On Wed, Aug 10, 2016, at 14:10, Steve Dower wrote:
To summarise the proposals (remembering that these would only affect Python 3.6 on Windows):
- change sys.getfilesystemencoding() to return 'utf-8'
- automatically decode byte paths assuming they are utf-8
- remove the deprecation warning on byte paths
Why? What's the use case?
- make the default open() encoding check for a BOM or else use utf-8
- [ALTERNATIVE] make the default open() encoding check for a BOM or else
For reading, I assume. When opened for writing, it should probably be utf-8-sig [if it's not mbcs] to match what Notepad does. What about files opened for appending or updating? In theory it could ingest the whole file to see if it's valid UTF-8, but that has a time cost.
Notepad, if there's no BOM, checks the first 256 bytes of the file for whether it's likely to be utf-16 or mbcs [utf-8 isn't considered AFAIK], and can get it wrong for certain very short files [i.e. the infamous "this app can break"]
What to do on opening a pipe or device? [Is os.fstat able to detect these cases?]

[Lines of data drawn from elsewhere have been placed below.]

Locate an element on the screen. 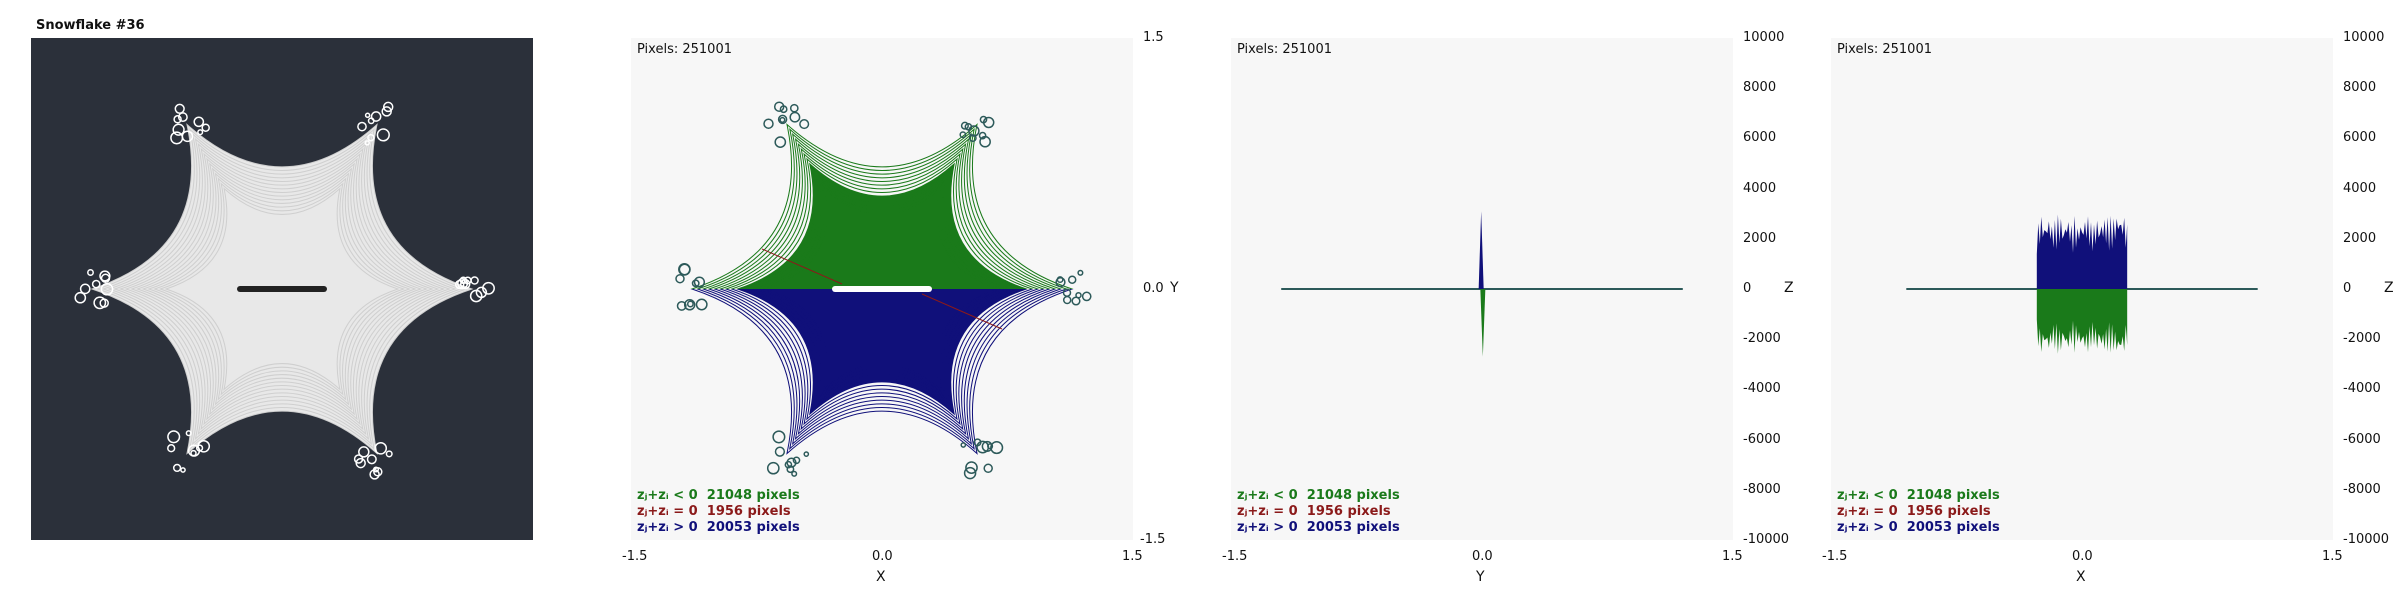  yz-xtick-left: -1.5 is located at coordinates (1234, 556).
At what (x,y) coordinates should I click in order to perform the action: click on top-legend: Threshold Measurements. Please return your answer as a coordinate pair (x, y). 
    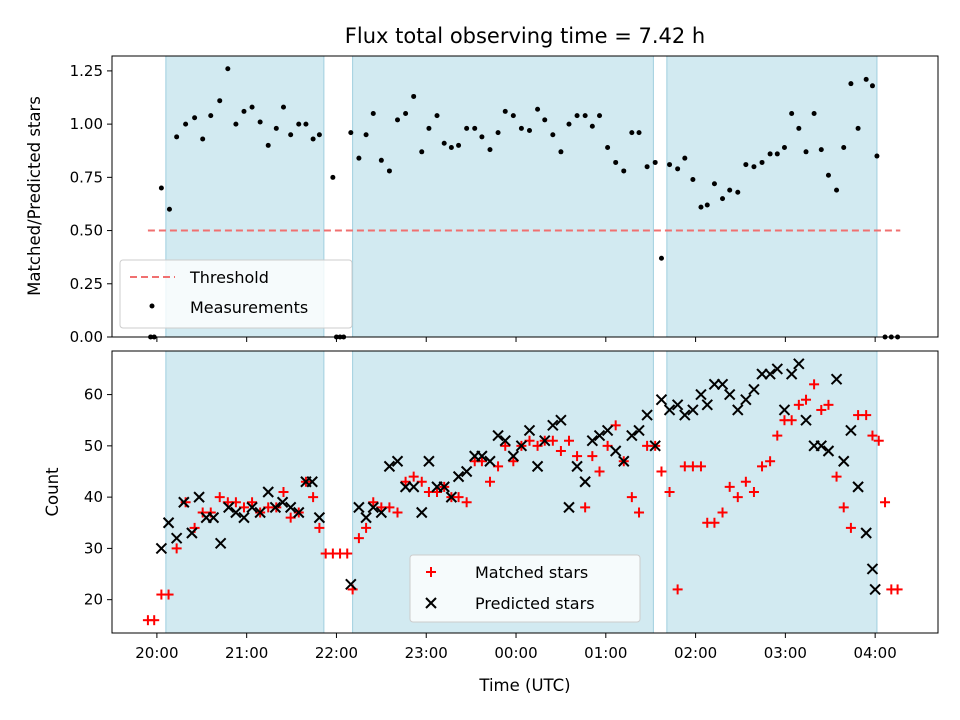
    Looking at the image, I should click on (236, 294).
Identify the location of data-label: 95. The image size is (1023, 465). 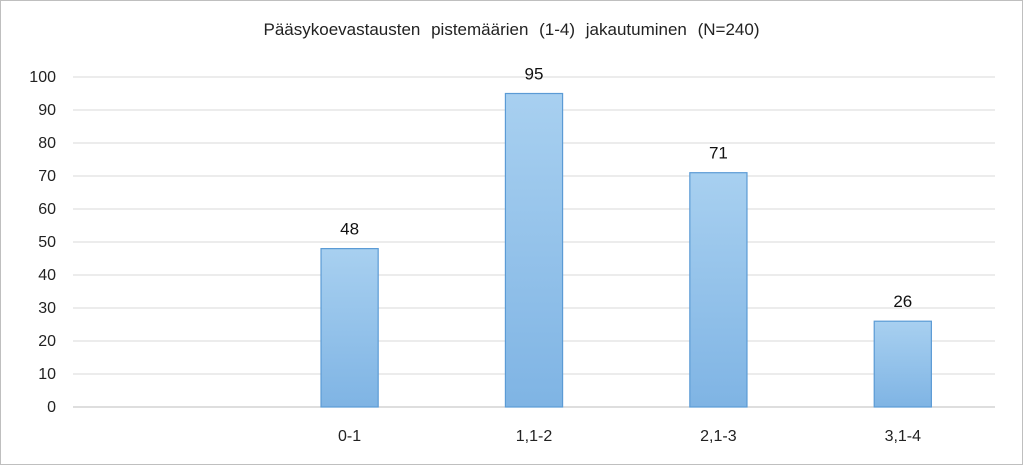
(534, 74).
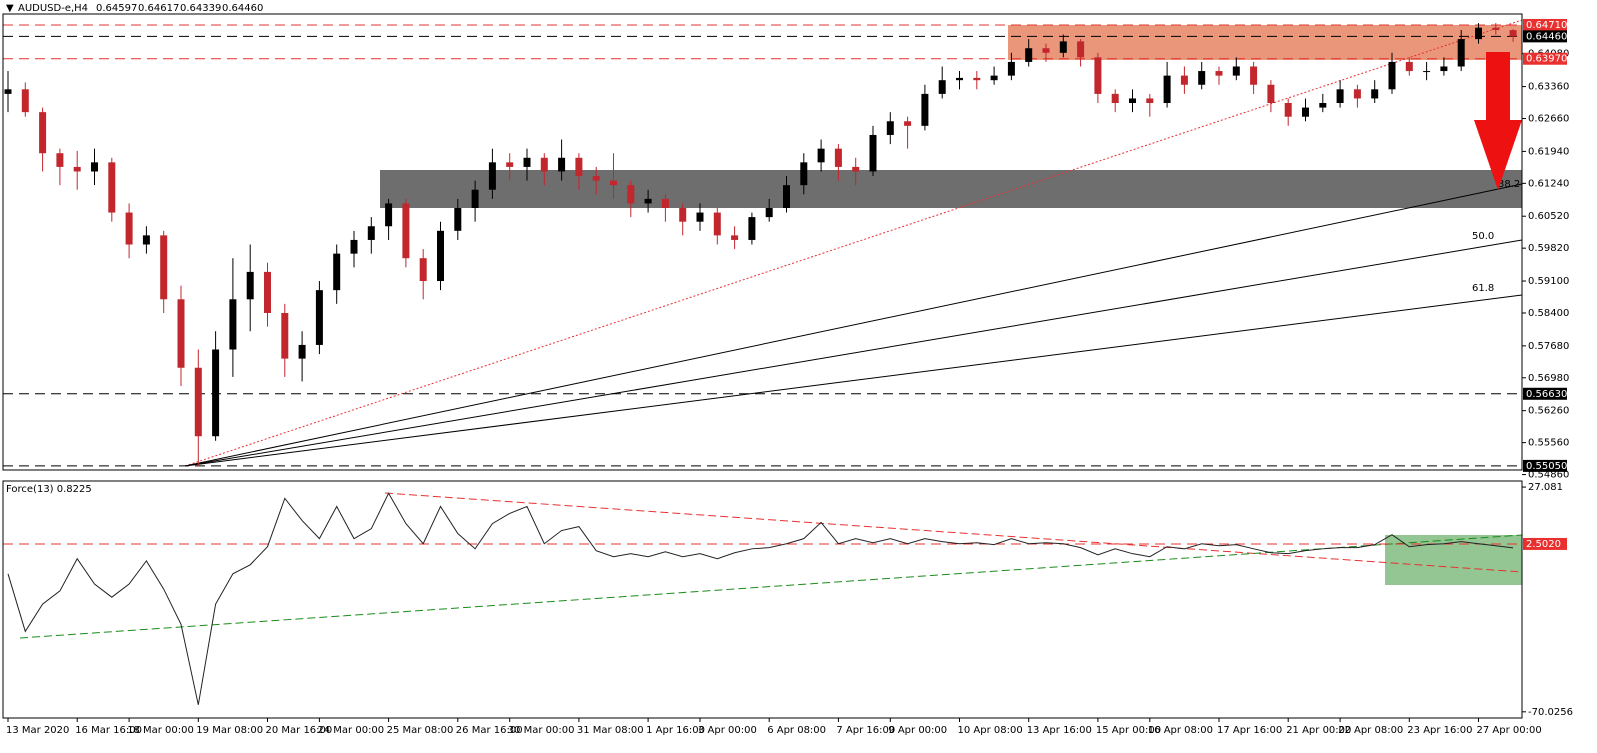 The height and width of the screenshot is (753, 1597). I want to click on x-tick-label: 13 Apr 16:00, so click(1060, 730).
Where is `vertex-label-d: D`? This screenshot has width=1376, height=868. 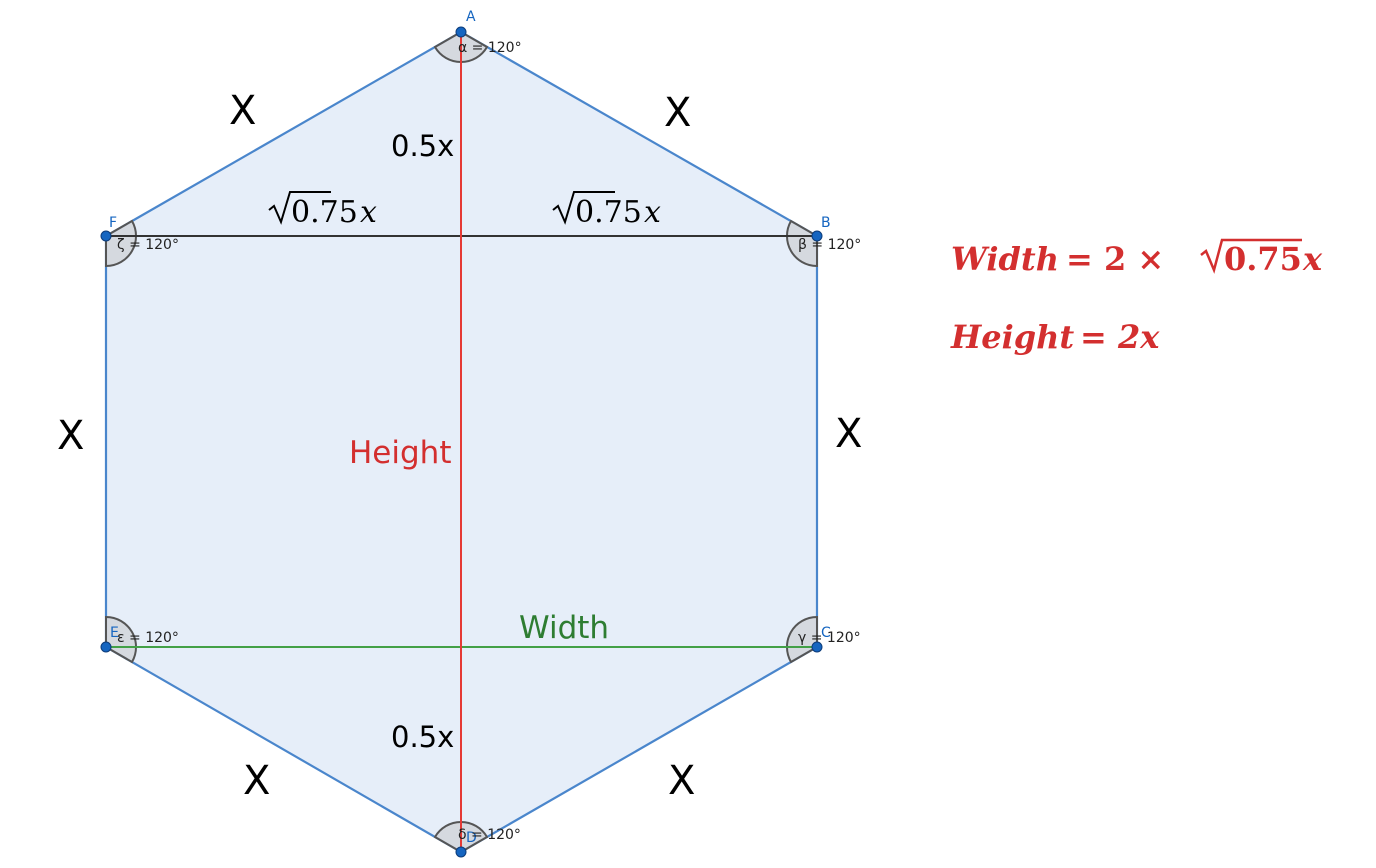 vertex-label-d: D is located at coordinates (472, 838).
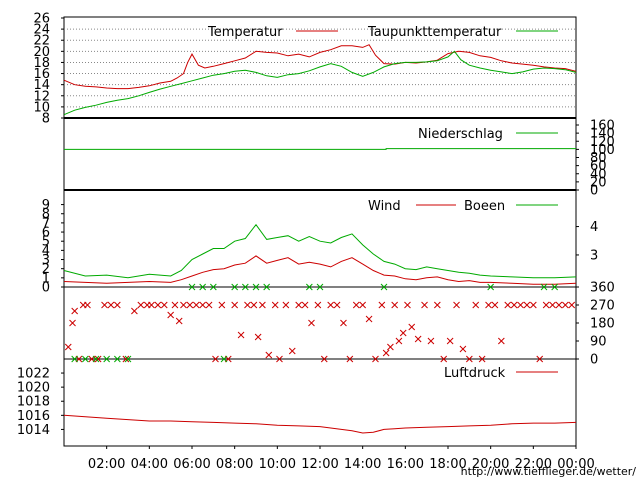  Describe the element at coordinates (602, 324) in the screenshot. I see `y-right-tick-label: 180` at that location.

Maybe the BOM detection phase should be deferred until the first read. What should encoding be at that point if this is done? Is there a "utf-any" encoding that can handle all five BOMs? If not, should there be? how are "utf-16" and "utf-32" files opened for appending or updating handled today?
- force the console encoding to UTF-8 on initialize and revert on
Why not implement a true unicode console? What if sys.stdin/stdout are pipes (or non-console devices such as a serial port)?